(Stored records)
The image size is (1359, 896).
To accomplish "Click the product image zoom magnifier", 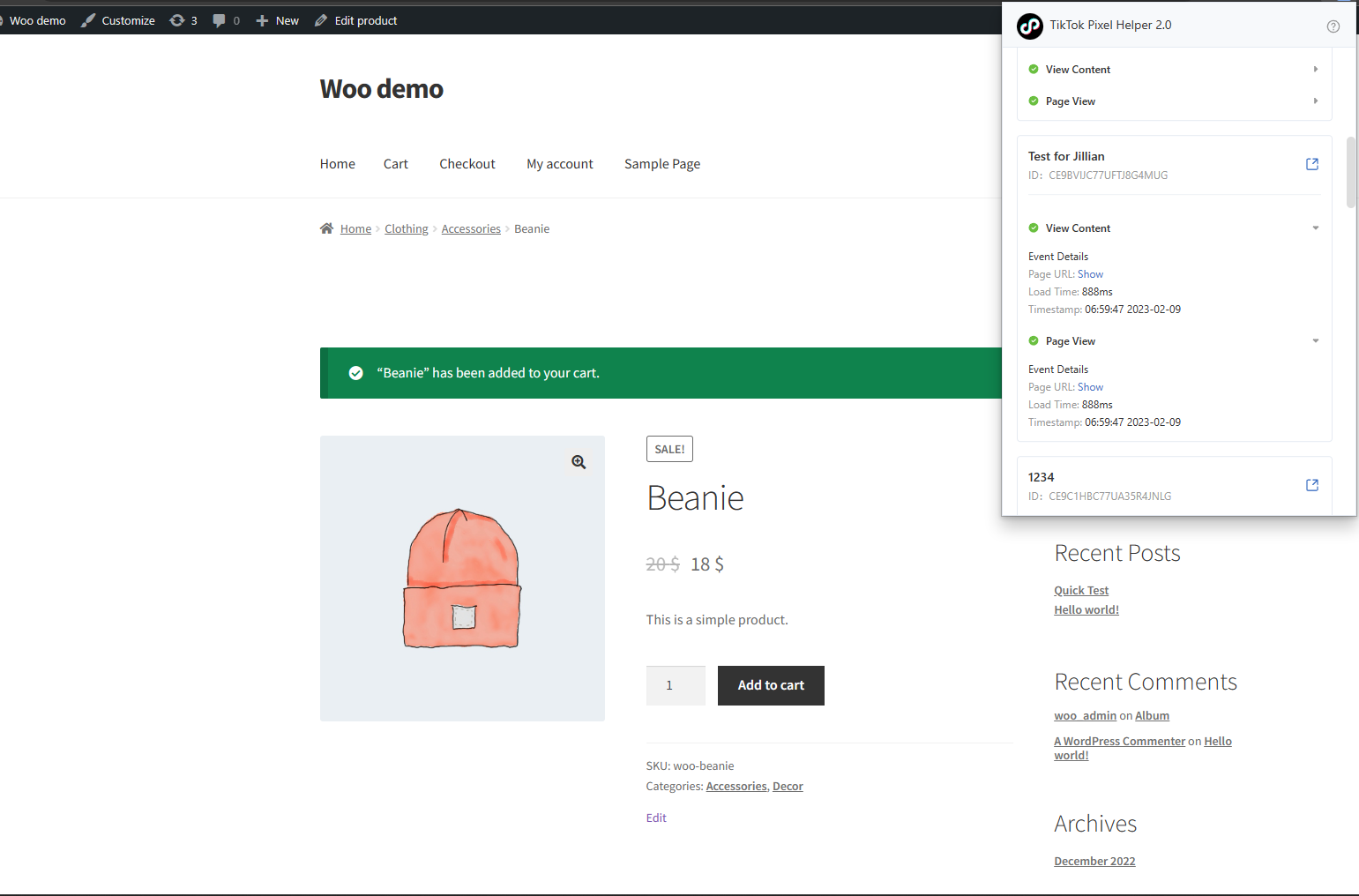I will (579, 462).
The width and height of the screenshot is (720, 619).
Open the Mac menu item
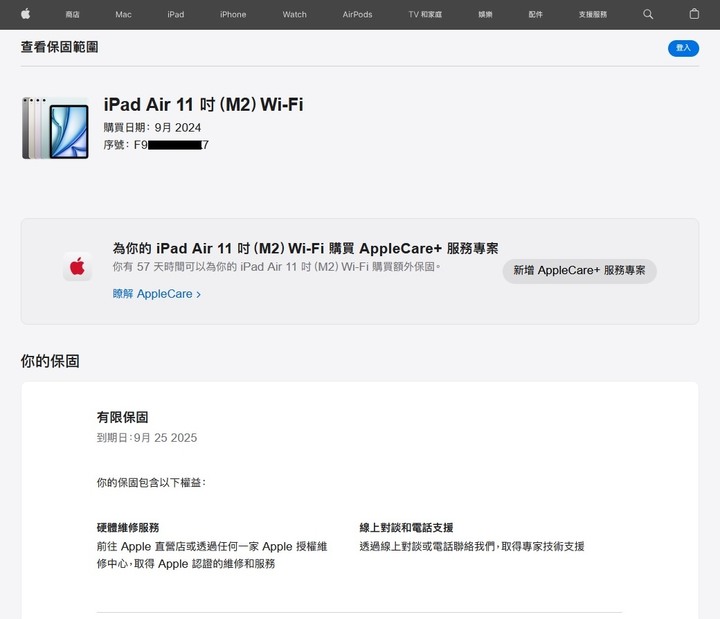[123, 15]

Task brief: Skip the pictures and print exactly the lines from the one containing "The width and" through the end of the records above.

Answer box:
The width and height of the screenshot is (720, 619).
Open the Mac menu item
[123, 15]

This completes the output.